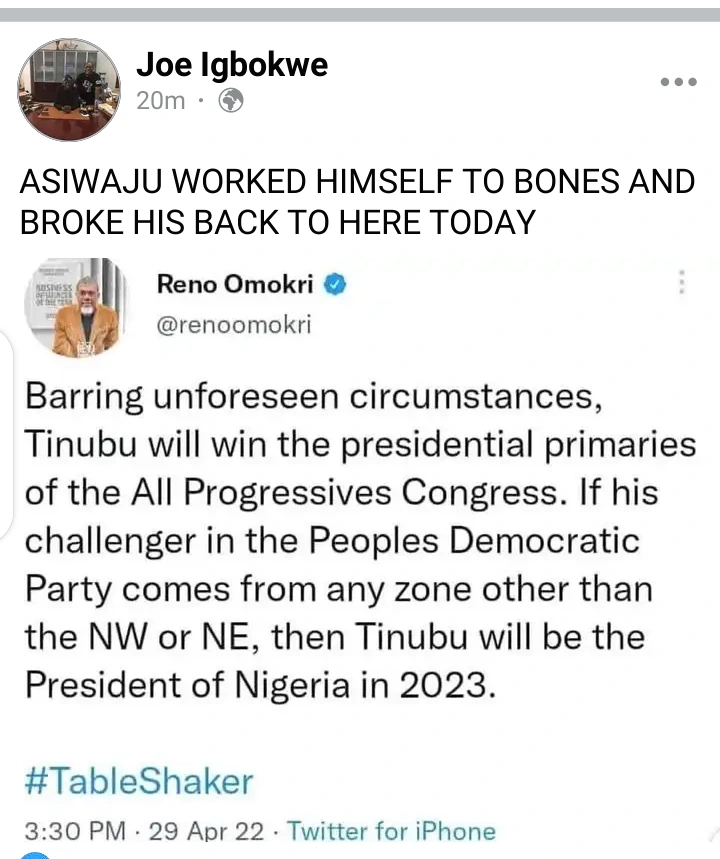Click the partially visible blue icon at bottom
This screenshot has width=720, height=859.
pyautogui.click(x=36, y=855)
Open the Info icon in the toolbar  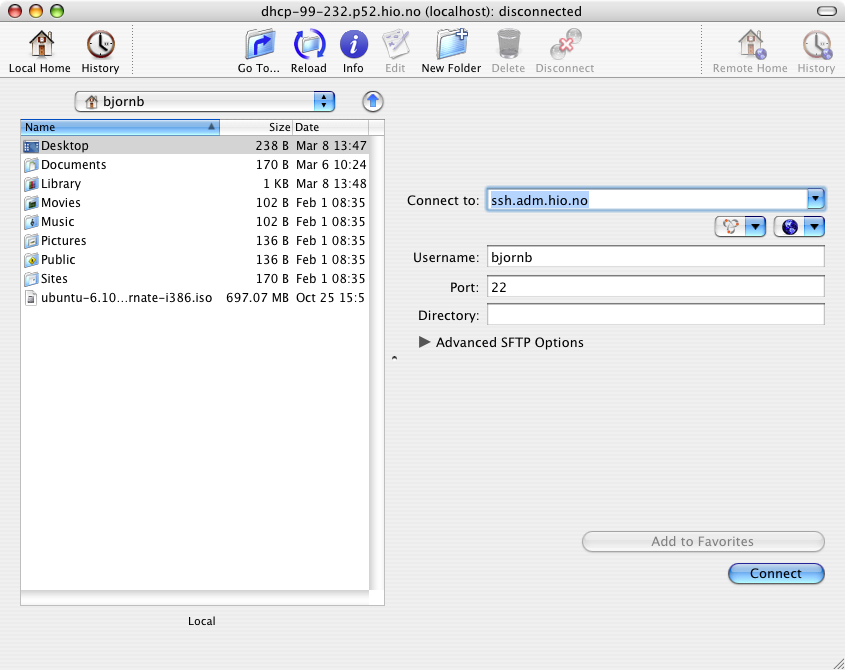(354, 44)
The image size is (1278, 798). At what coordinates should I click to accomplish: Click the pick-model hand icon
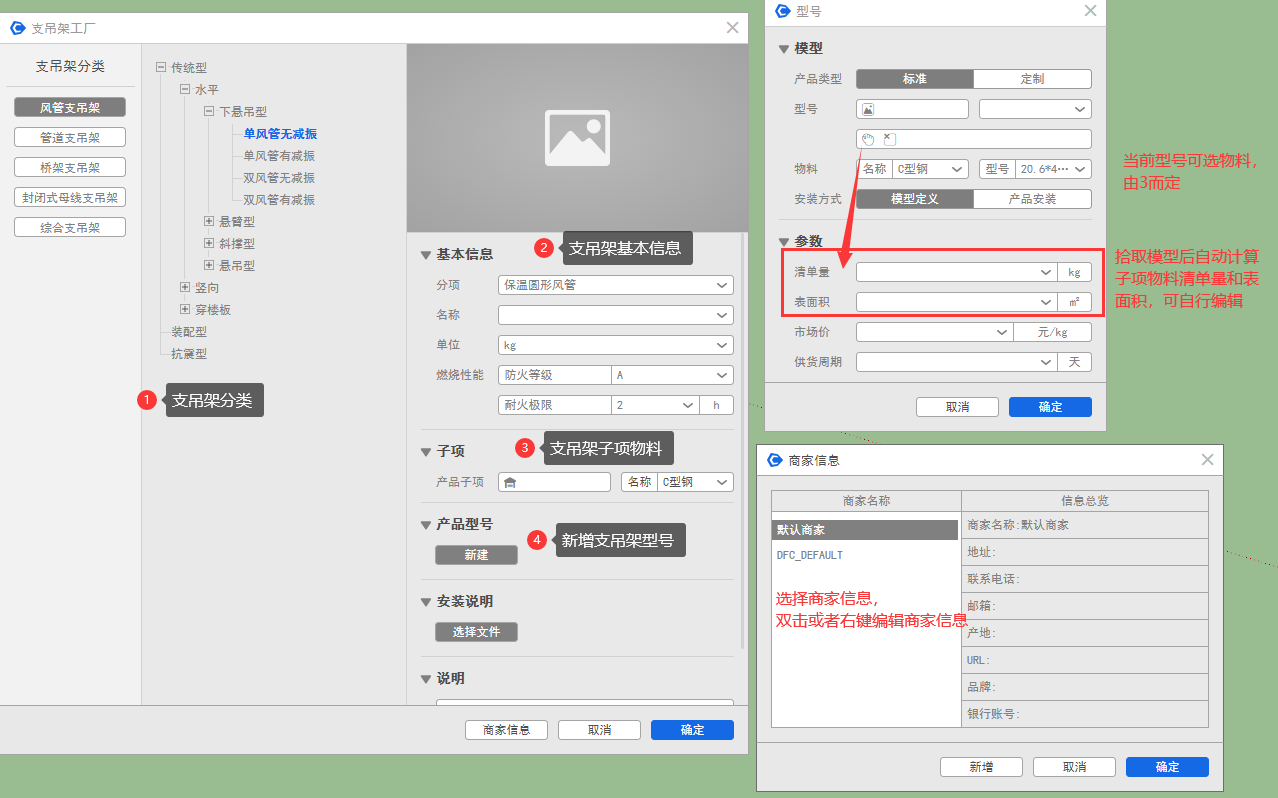(868, 139)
════════
◆ **Exercise description**
Rewrite the rows from the line containing "The image size" through the end of the rows, with "coordinates" replaced by "position" and nothing else changed. Leave the pictures out.

◆ **Completed exercise**
The image size is (1278, 798). At what position should I click to accomplish: Click the pick-model hand icon
(868, 139)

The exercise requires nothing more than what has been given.